Exercise >> When you reach the line below that has "Image resolution: width=1035", start returning lines exactly, and stop after the line that has "Task: Click the"; skip the pictures.

Extracted records:
- Opening Delimiter -

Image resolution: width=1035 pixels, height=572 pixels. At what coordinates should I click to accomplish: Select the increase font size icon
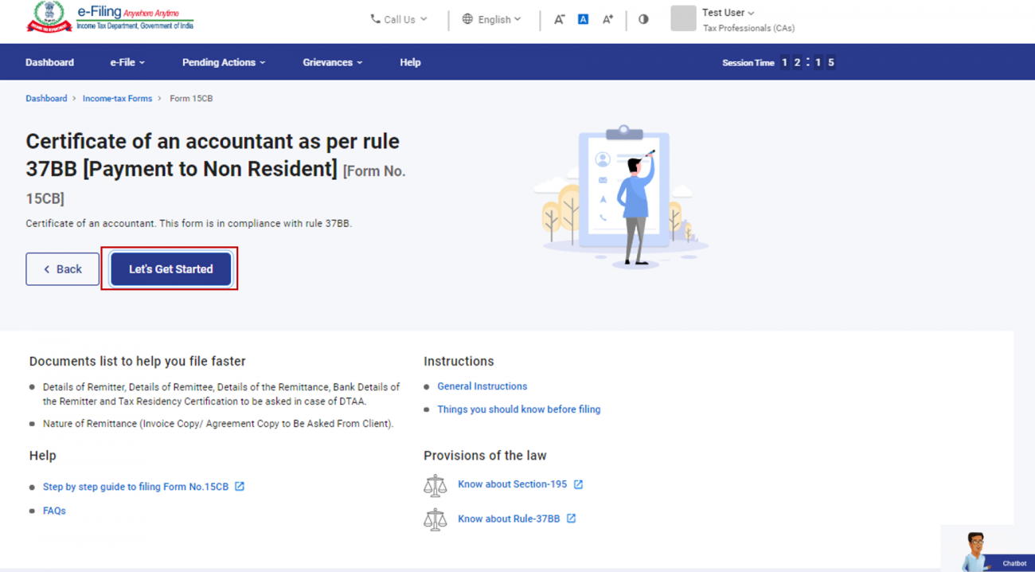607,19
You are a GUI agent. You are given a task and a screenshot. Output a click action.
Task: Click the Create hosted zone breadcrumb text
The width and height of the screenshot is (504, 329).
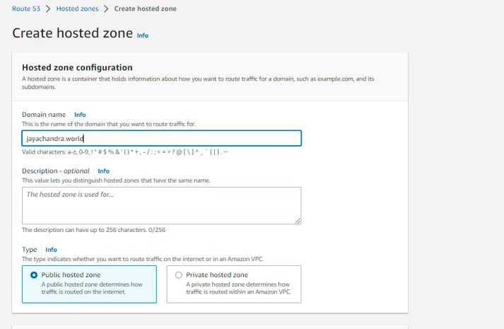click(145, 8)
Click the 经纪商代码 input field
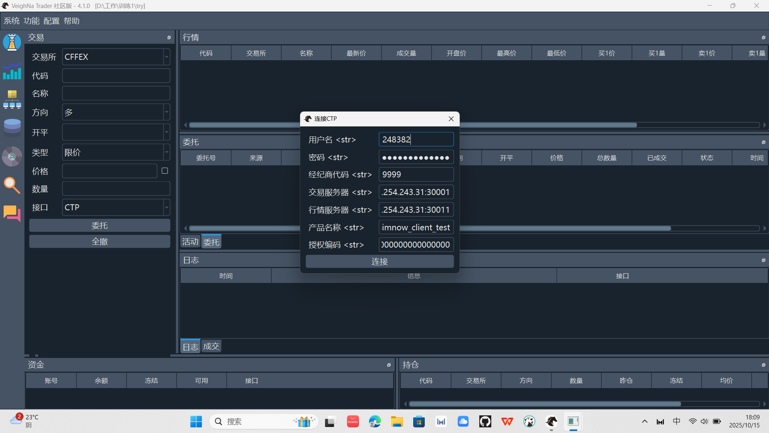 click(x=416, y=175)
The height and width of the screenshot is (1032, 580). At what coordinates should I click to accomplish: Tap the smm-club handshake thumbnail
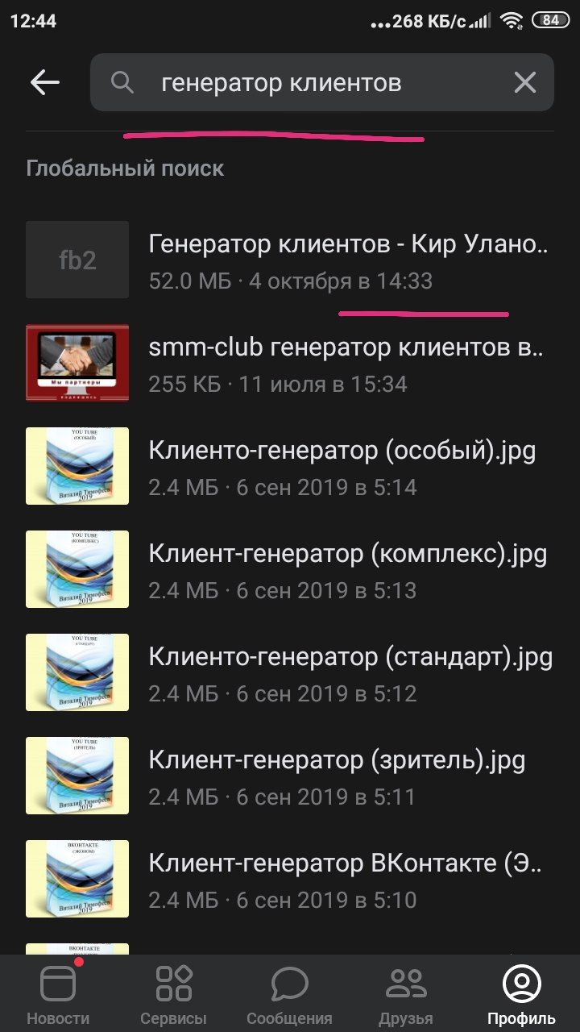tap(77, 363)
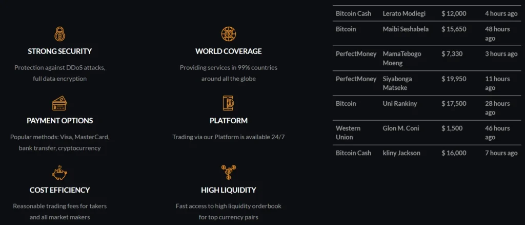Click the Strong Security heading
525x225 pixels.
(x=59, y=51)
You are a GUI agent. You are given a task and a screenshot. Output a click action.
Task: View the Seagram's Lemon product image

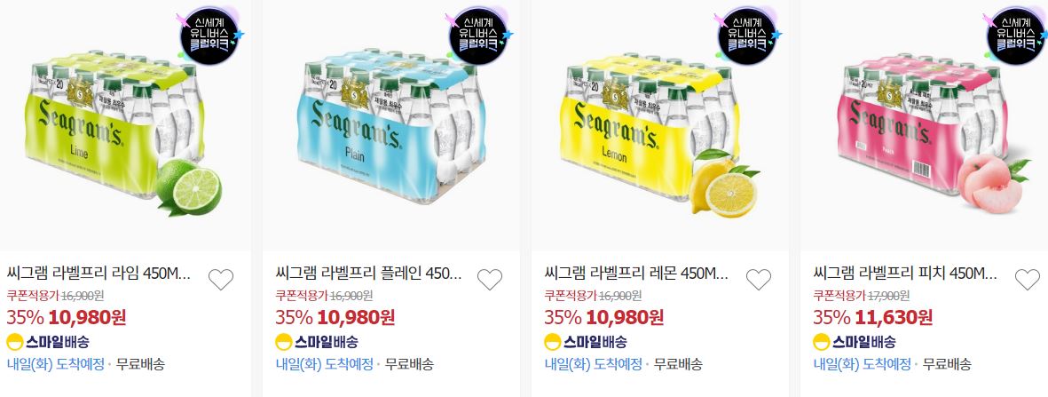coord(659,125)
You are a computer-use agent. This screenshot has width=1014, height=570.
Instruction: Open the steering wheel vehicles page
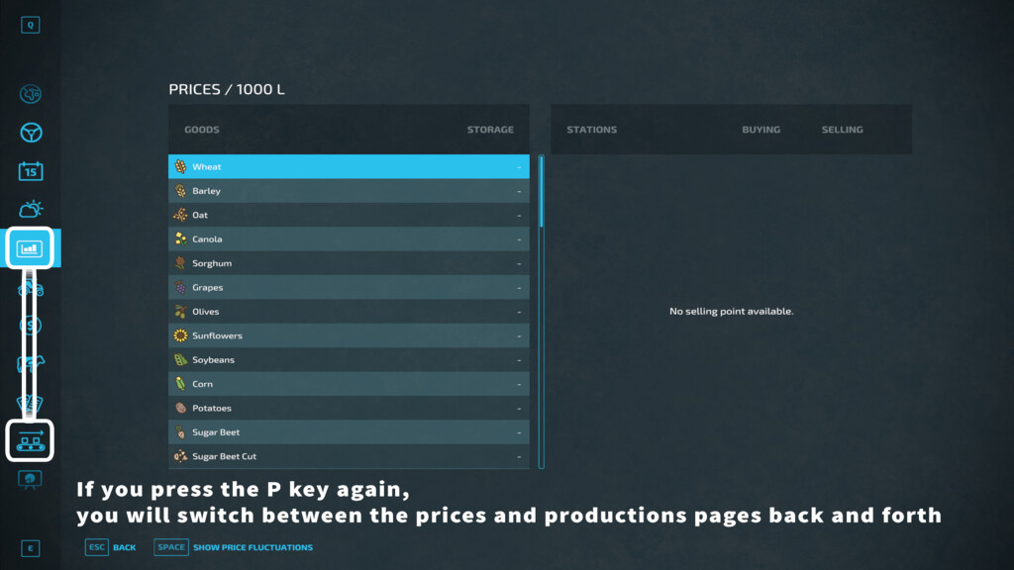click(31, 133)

- Closing Delimiter -
- Opening Delimiter -

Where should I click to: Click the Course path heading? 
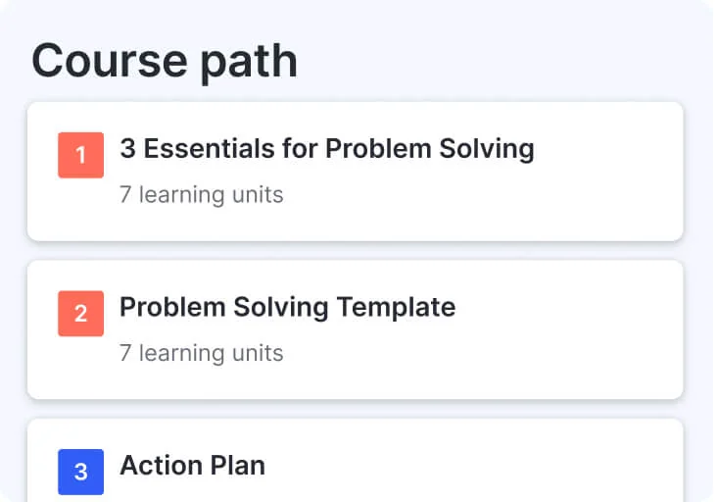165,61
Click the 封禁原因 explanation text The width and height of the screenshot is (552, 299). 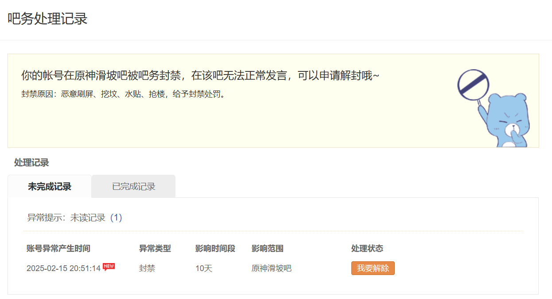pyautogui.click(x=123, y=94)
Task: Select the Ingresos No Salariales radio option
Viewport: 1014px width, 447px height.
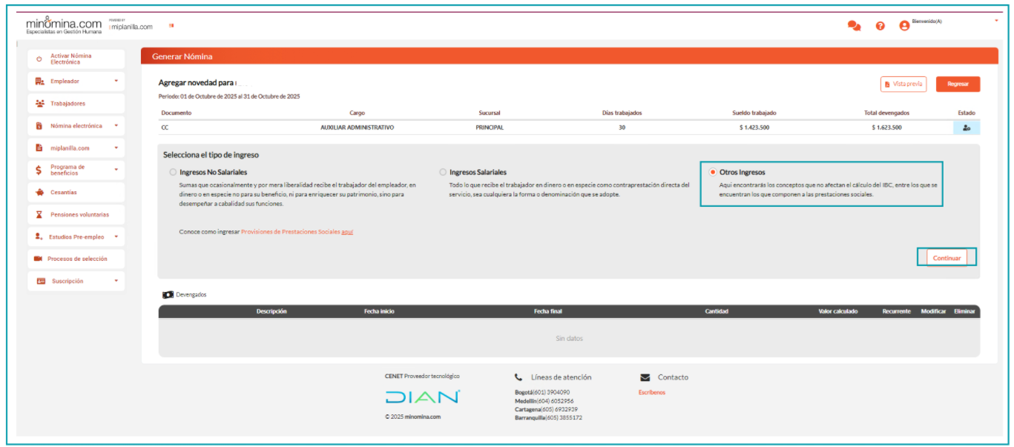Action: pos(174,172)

- Closing Delimiter -

Response for this exercise >>
Image resolution: width=1035 pixels, height=572 pixels. At what coordinates should I click to accomplish: Select the increase font size icon
607,19
You are a GUI agent. You are given a task and a screenshot. Output a click action.
Task: Click the Create hosted zone breadcrumb text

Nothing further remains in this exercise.